Honrar a la familia

Por Laura Coy Molina, miembro de RELACOF


“Honrar a la familia”, que bella frase y cuánto sentido tiene, pero qué difícil es a veces ponerla en práctica en nuestras cotidianidad.

Desde que inicié mi camino con las constelaciones familiares, he escuchado muchas veces esta frase y cuando entendí su significado pude comprender que es uno de los caminos que llevan a una profunda sanación, sin embargo, aún en algunas ocasiones me digo a mi misma ”que difícil es”

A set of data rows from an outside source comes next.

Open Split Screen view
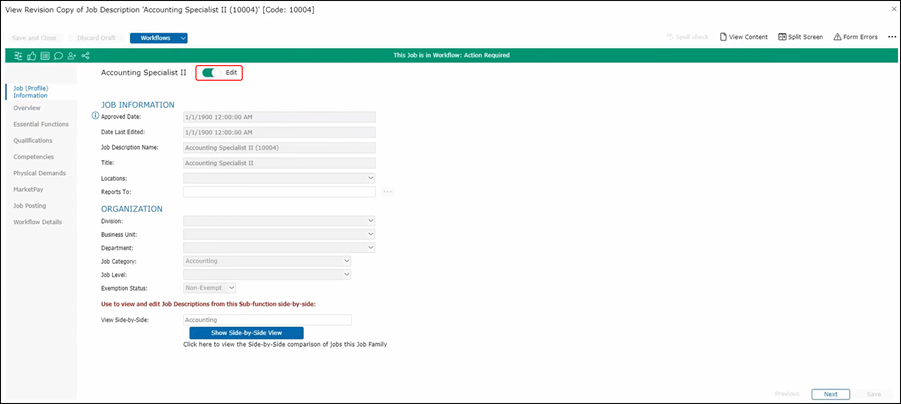This screenshot has width=901, height=404. 800,37
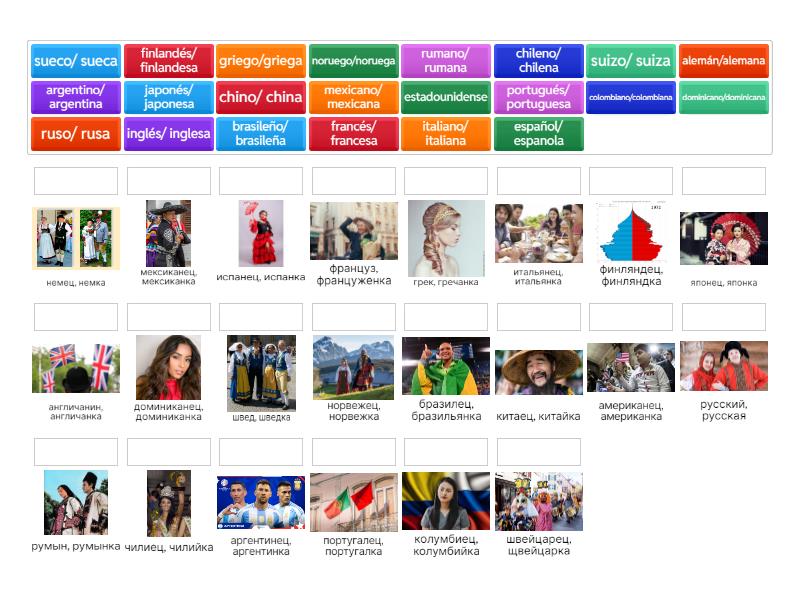Viewport: 800px width, 600px height.
Task: Select the flamenco dancer image for испанец
Action: [x=261, y=233]
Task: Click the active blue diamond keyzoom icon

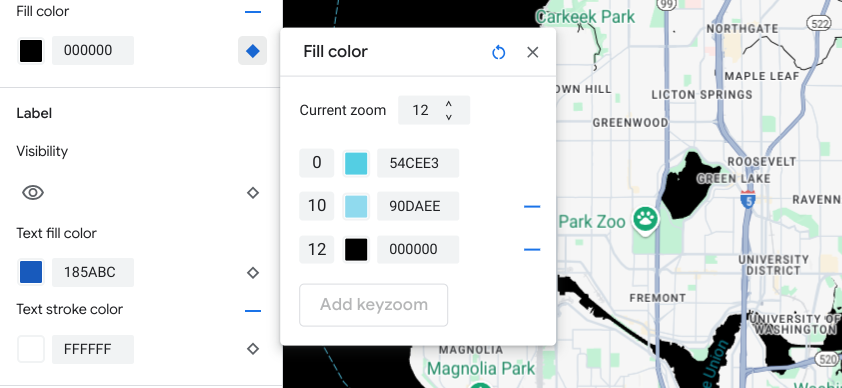Action: 252,51

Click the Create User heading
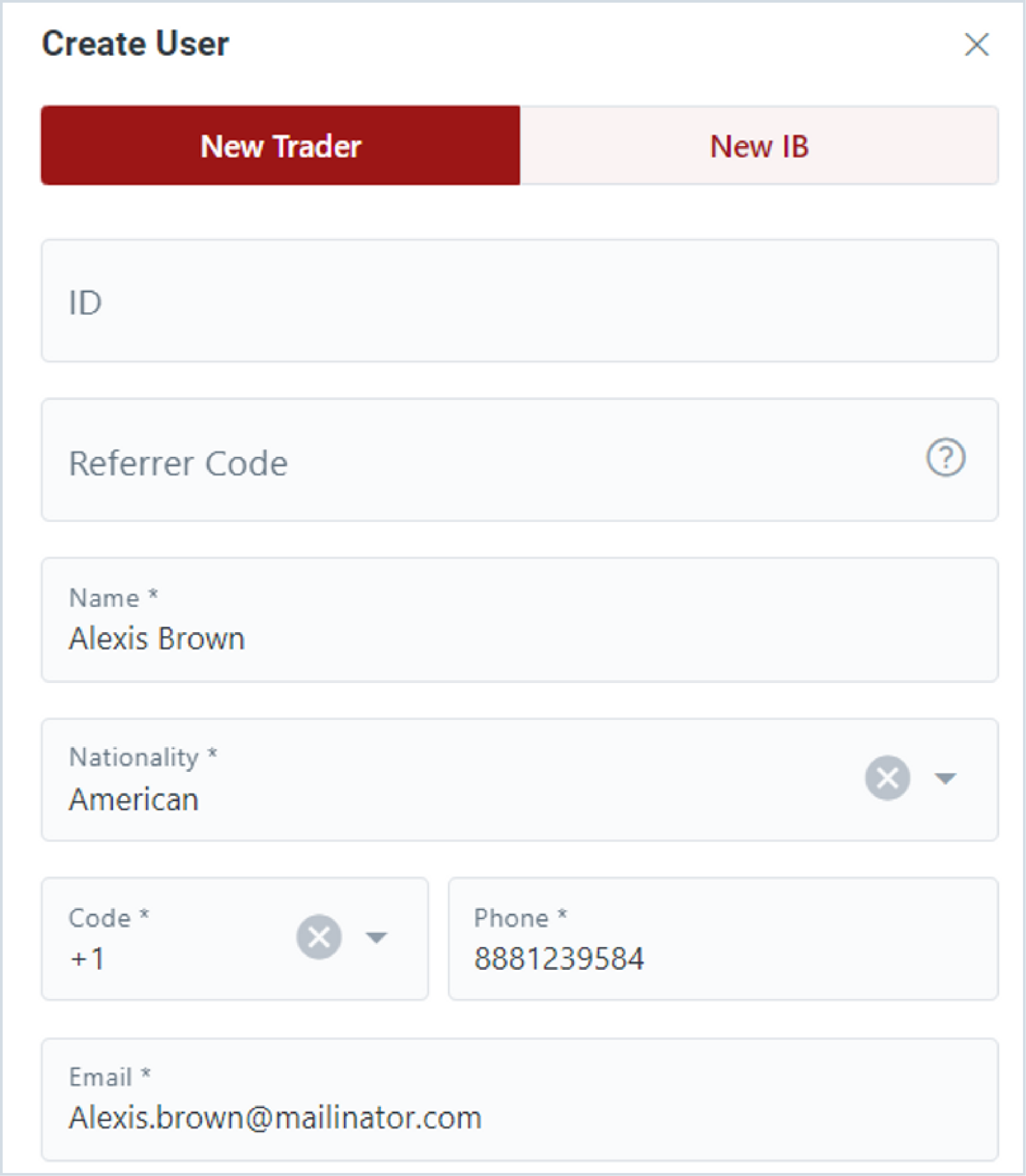135,44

Antes de continuar, quisiera definir lo que he aprendido sobre lo que significa honrar. Honrar significa mostrar respeto, reconocer, valorar, agradecer y asentir todo lo que; decir sí a todo lo que fue, a todos los que son, y a todo lo que es. Y me pregunto ¿cómo se le puede decir si a conductas con las que muchas veces no estamos de acuerdo?, ¿Cómo se le puede decir sí a las acciones o a las palabras que nos afectan y nos llevan a reaccionar impulsivamente?


Al reflexionar sobre esto, me voy haciendo consciente de que el camino de honrar es un camino del corazón, que inicia cuando reconocemos que ante la imposibilidad de honrar a ese otro hay un juicio de valor que se emite desde la propia perspectiva de la vida, a la cual muchas veces estamos tan aferrados que nos cuesta comprender que el otro actúa desde su propio punta de vista y que tal vez sus acciones no tienen la intención de generar el efecto que generan, es decir muchas veces esas acciones son inconscientes.

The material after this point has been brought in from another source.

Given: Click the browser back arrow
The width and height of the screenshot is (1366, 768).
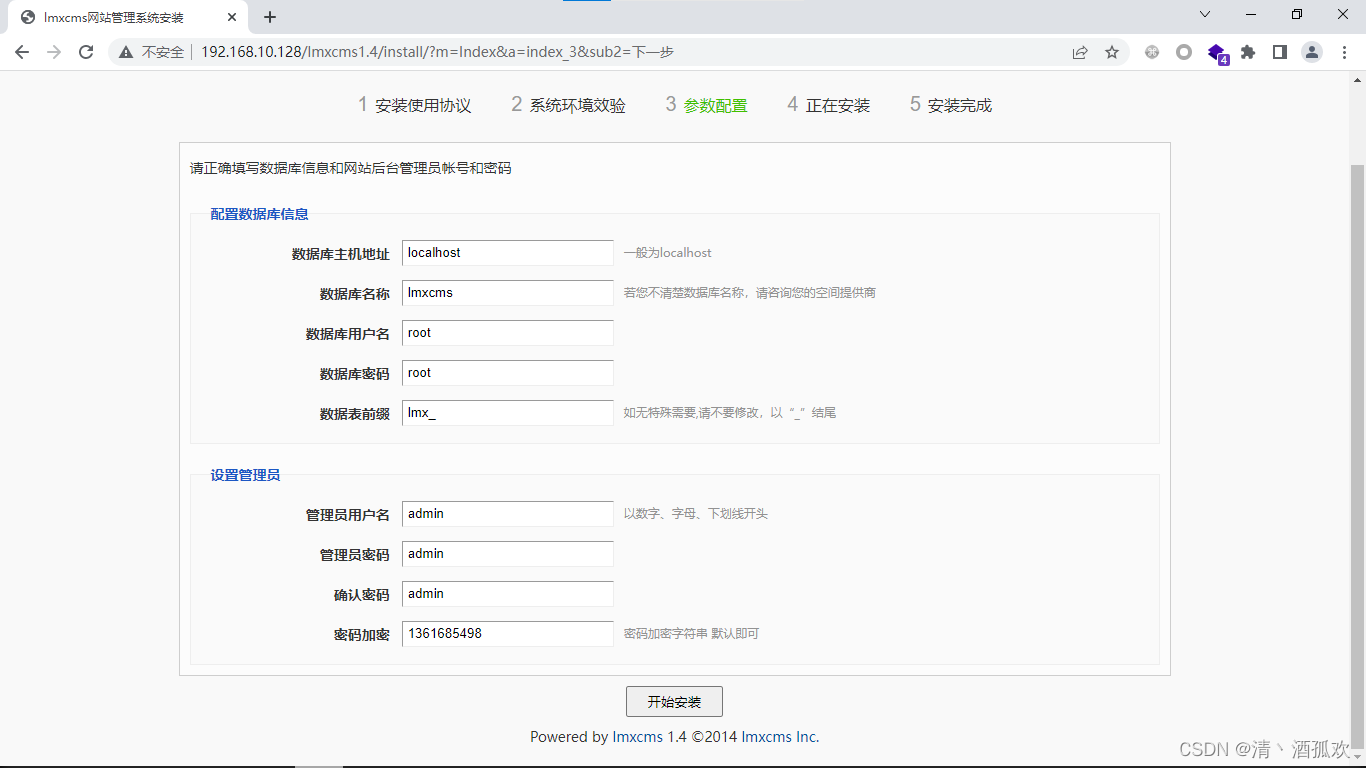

El hecho de qué esas acciones o palabras de la otra persona sean juzgadas por mí, solo habla de mi propio proceso, en donde probablemente necesite reconocer que es lo que realmente me afecta para sanar internamente y poder ver con ojos más compasivos y comprensivos al otro. Recordemos que el deseo de que el otro actúe de manera diferente no es algo que depende de nosotros, cada quien necesita hacerse cargo de su propio proceso.


Entonces cómo podemos honrar a esos miembros de la familia que con sus acciones nos afectan y que nos llevan a juzgarlos?

Lo primero es reconocer la emoción que nos genera explorarla y acudir a la ley del espejo para preguntarnos que de nosotros mismos estamos viendo reflejado en ellos para tratar de solucionarlo en nuestro interior. Si aparecen reproches o reclamos hacia esa persona es importante llegar al origen de los mismos y comprender que todo fue perfecto y que incluso esas situaciones nos han permitido ser quienes somos. Cambiar la percepción de los hechos y comenzar a mirar con gratitud todo lo sucedido.


Lo segundo es reconocer que él o ella está actuando desde su propia historia, desde lo que recibió, desde sus patrones, desde su visión del mundo, al comprender esto podemos comenzar a evitar los juicios de valor. Recordemos que cuando comprendemos no necesariamente estamos de acuerdo, pero si podemos dejar de juzgar, ver más allá y reconocer la grandeza del otro, porque así como yo sé que está haciendo lo mejor que puede con lo que tiene.

Hoy te invito a que pienses en esa persona de tu familia a la que te cuesta honrar, a la que aún juzgas por su forma de ser, de actuar, y relacionarse y dile: “hoy te honro, honro tus acciones, tus decisiones, tus formas, honro tu destino, y te agradezco por lo que eres y por lo que puedo ver de mí en ti, gracias por permitirme ver lo que aún necesito sanar en mi.